Notícias
COOPERAÇÃO
Justiça federal cria núcleo para auxiliar julgamento de ações de saúde pública na Paraíba
Trabalho do Núcleo começa com cerca de 750 processos em que a AGU figura como parte - Foto: Juliana Rocha/JFPB
Inaugurado na última quarta-feira (04/03), em João Pessoa, o Núcleo de Justiça 4.0 de Saúde Pública da Justiça Federal na Paraíba (JFPB) inicia com uma média de 750 processos em que a Advocacia-Geral da União (AGU) figura como parte na capital paraibana. O núcleo vai concentrar o processamento e julgamento das ações relacionadas ao Sistema Único de Saúde (SUS), com atuação especializada, organização do fluxo processual e maior uniformidade nas decisões judiciais.
A sugestão de implementação de um núcleo especializado em saúde na 5ª Região foi apresentada ao Tribunal Regional Federal da 5ª Região (TRF5) pela Procuradoria Regional da União da 5ª Região (PRU5), unidade da AGU com sede no Recife. Em diálogo institucional, a Coordenação Regional de Saúde da PRU5 demonstrou as vantagens e possibilidades advindas de um Núcleo 4.0, a partir da análise dos dados dos painéis de monitoramento da PRU5 que apontam mais de 12 mil processos na área de saúde nos seis estados da 5ª Região Federal: Ceará, Rio Grande do Norte, Paraíba, Pernambuco, Alagoas e Sergipe.
“A ideia foi abraçada pela Corregedoria do Tribunal, que, em diálogo institucional com os magistrados da JFPB, identificou a possibilidade de instalação desse primeiro Núcleo 4.0 em matéria de saúde na quinta região”, explica a coordenadora regional de Saúde Pública da PRU5, Maria Heloísa Pinheiro. Ela adianta que o núcleo irá receber inicialmente processos de saúde de todas as varas federais de João Pessoa.
“Posteriormente, esse trabalho será estendido para todas as seções judiciárias da Paraíba. A intenção é especializar ao máximo a atuação no núcleo, uniformizando decisões para pedidos idênticos de medicamentos/doenças, bem como facilitando o diálogo institucional para mediações, conciliações e agilidade no cumprimento de decisões de saúde”, informa Maria Heloísa.
Audiências digitais
A criação de Núcleos de Justiça 4.0 é prevista em resolução do Conselho Nacional de Justiça (CNJ) para tornar a apreciação e resolução dos processos mais rápida, uma vez que o funcionamento é remoto, dispensando a presença física das partes e representantes. A tramitação, as audiências e outros atos acontecem de forma 100% digital.
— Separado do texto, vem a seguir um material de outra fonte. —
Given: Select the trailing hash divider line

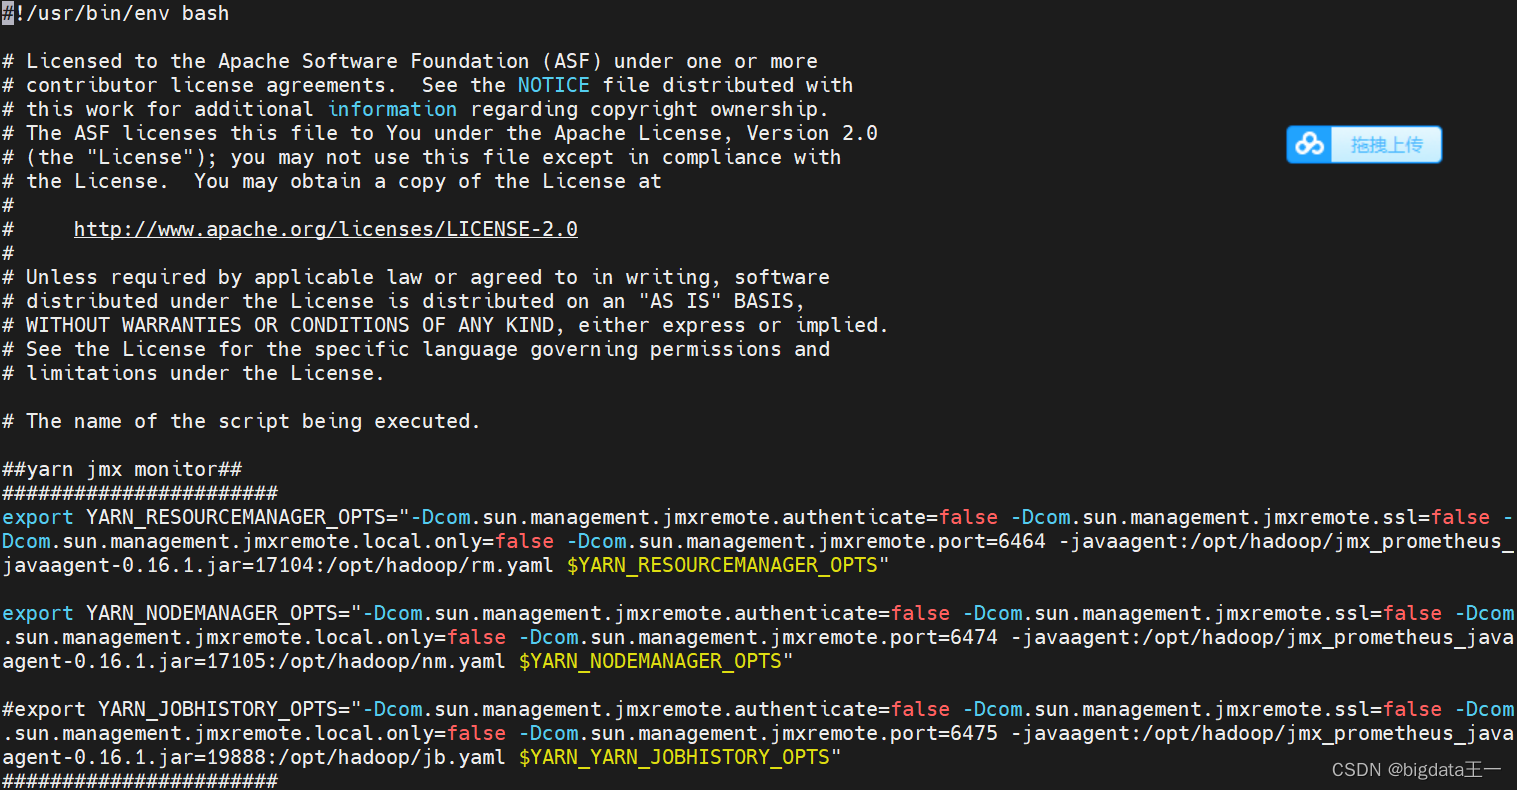Looking at the screenshot, I should point(138,781).
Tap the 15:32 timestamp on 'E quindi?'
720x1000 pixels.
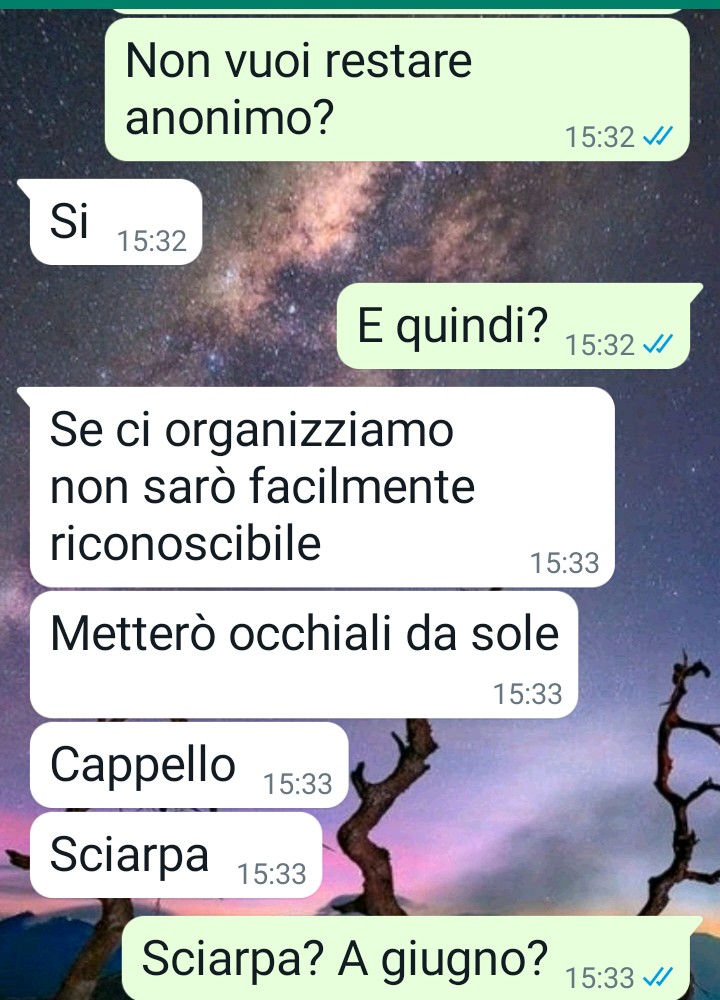[600, 345]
O Núcleo foi inaugurado na Subsede da JFPB, em João Pessoa, com a presença do presidente do TRF5, desembargador federal Roberto Machado; do corregedor-regional do TRF5, desembargador federal Leonardo Resende; o do diretor do Foro da JFPB, juiz federal Sérgio Murilo Queiroga, entre outras autoridades. A AGU foi representada pelo chefe de gabinete da PRU5, Israel Pinheiro, e pela procuradora-chefe substituta da Procuradoria da União na Paraíba (PU/PB), Hamanda Ferreira.
“A criação deste núcleo significa um grande avanço para o tratamento dos processos que envolvem questão de saúde no âmbito da 5ª Região. Com a especialização da Vara espera-se um aumento na celeridade dos julgamentos dos processos, bem como uma uniformização dos julgados, beneficiando todas as partes envolvidas, sejam os jurisdicionados ou a União”, disse Israel Pinheiro.
“A instalação do núcleo representa um avanço importante na especialização e na racionalização do tratamento judicial dessas matérias, que envolvem elevada complexidade técnica e grande impacto nas políticas públicas. Iniciativas como esta reforçam a importância da cooperação entre diferentes atores do sistema de justiça, contribuindo para decisões mais técnicas, maior segurança jurídica e para a adequada conciliação entre a efetivação do direito à saúde e a sustentabilidade das políticas públicas”, afirmou Hamanda Ferreira.
O coordenador do núcleo, juiz federal Gustavo Gadelha, destacou que o modelo de Justiça 4.0 permite atuação integralmente digital, com utilização do balcão virtual, tramitação pelo sistema PJe 2X e realização de audiências por videoconferência. “A estrutura busca ampliar o acesso ao Judiciário e reduzir a necessidade de deslocamento das partes. Já a especialização temática permitirá aprofundamento técnico na análise de matérias complexas relacionadas à saúde pública, incluindo terapias inovadoras, protocolos clínicos do SUS e debates jurídicos sobre políticas públicas de saúde”, afirmou.